OEO Data Management

This is the official repository for versioned input databases used by the Open Energy Outlook (OEO) initiative. It contains a command-line tool (datamanager) designed to manage these Temoa-compatible SQLite databases using a secure, auditable, and CI/CD-driven workflow.

About the Data

The SQLite databases hosted here are designed to be used as inputs for Temoa, an open-source energy system optimization model. This data is curated and maintained by the Open Energy Outlook (OEO) team. The goal is to provide a transparent, version-controlled, and publicly accessible set of data for energy systems modeling and analysis.

The Core Concept

The system works by treating your Git repository as a source of truth for metadata. The final publication of data is handled by a trusted, automated GitHub Actions workflow after a Pull Request has been reviewed and merged.

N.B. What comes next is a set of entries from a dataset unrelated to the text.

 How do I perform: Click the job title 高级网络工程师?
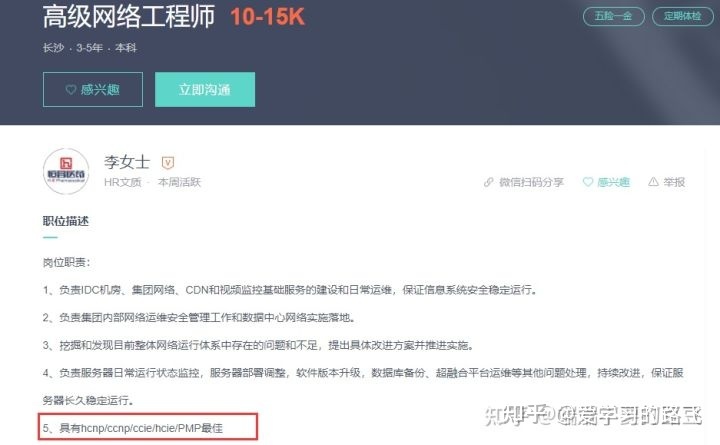click(129, 16)
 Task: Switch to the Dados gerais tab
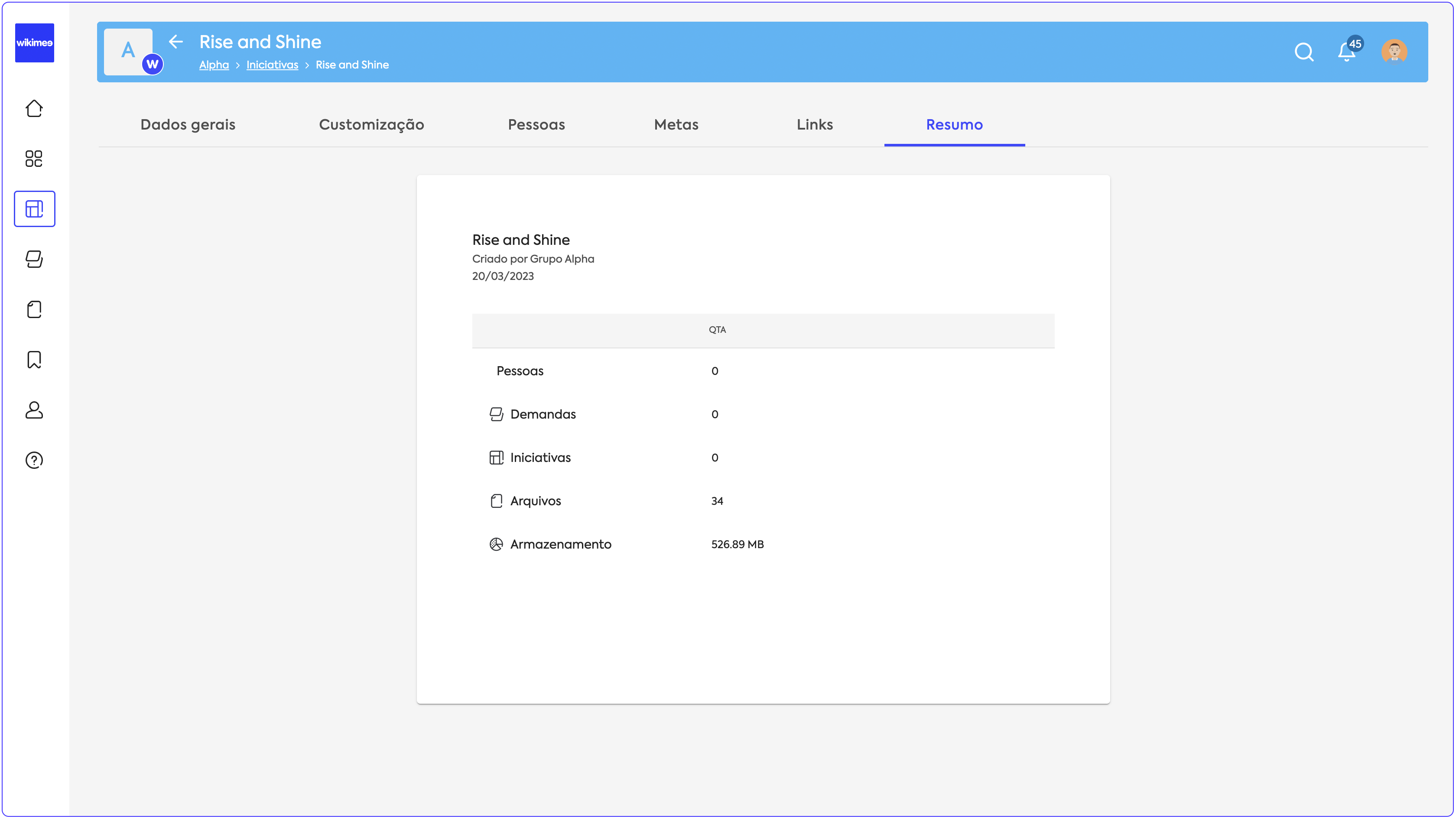click(x=188, y=125)
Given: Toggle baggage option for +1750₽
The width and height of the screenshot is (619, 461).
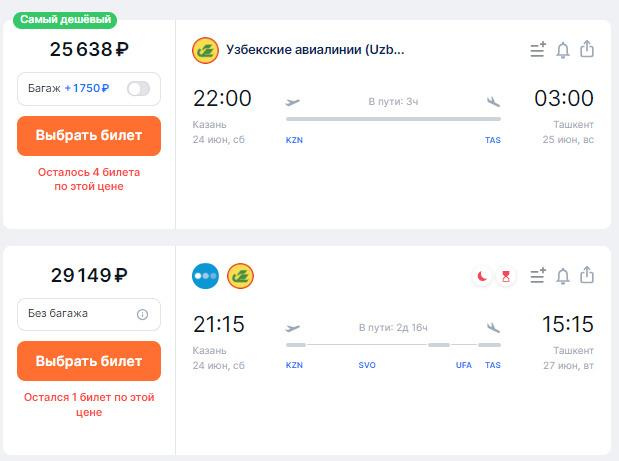Looking at the screenshot, I should (138, 89).
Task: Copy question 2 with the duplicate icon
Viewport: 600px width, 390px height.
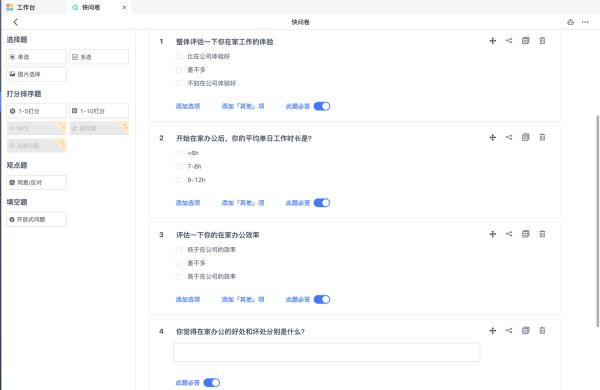Action: point(525,137)
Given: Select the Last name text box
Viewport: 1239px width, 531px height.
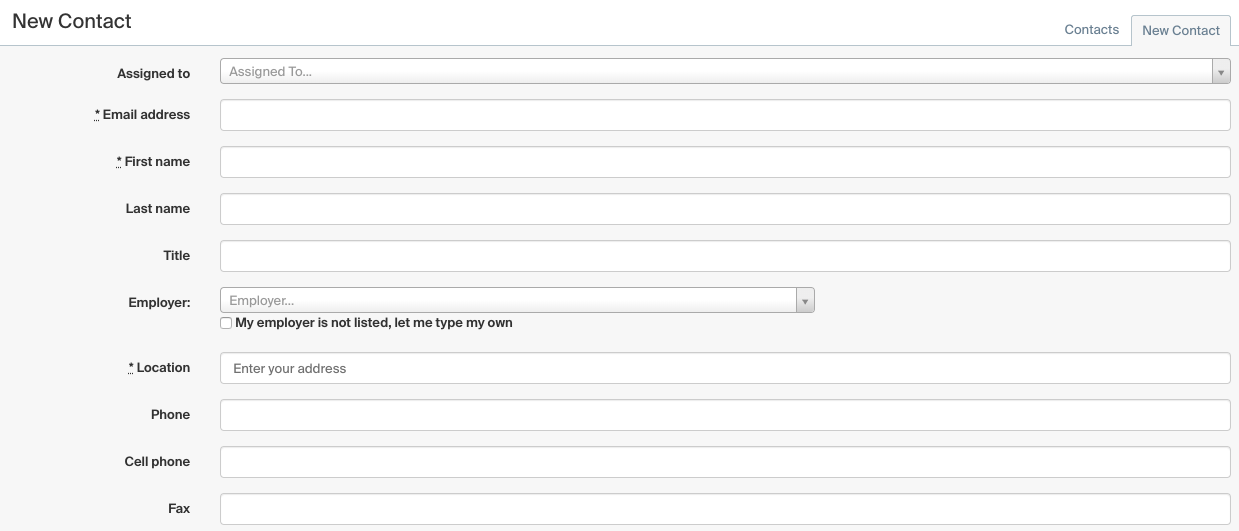Looking at the screenshot, I should coord(725,209).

This two-phase process ensures security and consistency:

Prepare Phase (Local): A developer prepares a new data version. The large file is uploaded to a temporary staging bucket, and a change to manifest.json is proposed.
Publish Phase (Automated): After the proposal is approved and merged into the main branch, a GitHub Action performs a secure, server-side copy from the staging bucket to the final production bucket, making the data live.

---
config:
  layout: elk
  theme: mc
  look: classic
---

flowchart TD
 subgraph Developer_Machine["Developer_Machine"]
        B["Staging R2 Bucket"]
        A["datamanager prepare"]
        C["New Git Branch"]
        D["GitHub"]
  end
 subgraph GitHub["GitHub"]
        E["Open Pull Request"]
        F["main branch"]
        G["Publish Workflow"]
  end
 subgraph Cloudflare_R2["Cloudflare_R2"]
        H["Production R2 Bucket"]
  end
    A -- Upload GBs --> B
    A -- Commit manifest change --> C
    C -- Push Branch --> D
    D --> E
    E -- Review & Merge --> F
    F -- Triggers --> G
    G -- "Server-Side Copy" --> B
    B -- "...to" --> H
    G -- Finalize manifest --> F

Features

Multi-Bucket Support: Choose between production (public) and internal (team-only) buckets for different data access levels.
CI/CD-Driven Publishing: Data publication is transactional and automated via GitHub Actions after a pull request is merged, preventing inconsistent states.
Enhanced Security: Production credentials are never stored on developer machines; they are only used by the trusted GitHub Actions runner.
Interactive TUI: Run datamanager with no arguments for a user-friendly, menu-driven interface.
Data Lifecycle Management: A full suite of commands for rollback, deletion, and pruning, all gated by the same secure PR workflow.
Integrity Verification: All downloaded files are automatically checked against their SHA256 hash from the manifest.
Credential Verification: A detailed verify command reports read/write/delete permissions for production, staging, and internal buckets.

Bucket Types

The system supports two types of data storage buckets:

Production Bucket (Public)

Access Level: Publicly accessible
Use Case: Data intended for public consumption
Default: Used by default for all operations
Permissions: Requires appropriate public access settings in Cloudflare R2

Internal Bucket (Team-Only)

Access Level: Team members only
Use Case: Sensitive or internal data not for public consumption
Security: Private access, team credentials required
Usage: Specify --bucket internal when using commands

Prerequisites

Python 3.12+
Git
sqlite3 command-line tool
An active Cloudflare account with three R2 buckets:
- Production bucket (publicly accessible)
- Staging bucket (for temporary uploads)
- Internal bucket (team-only access)
For the data in this repo, contact the OEO team for access to the R2 buckets.

⚙️ Setup and Installation

Clone the Repository:

git clone git@github.com:TemoaProject/data.git
cd data

Install Dependencies: This project uses and recommends uv for fast and reliable dependency management.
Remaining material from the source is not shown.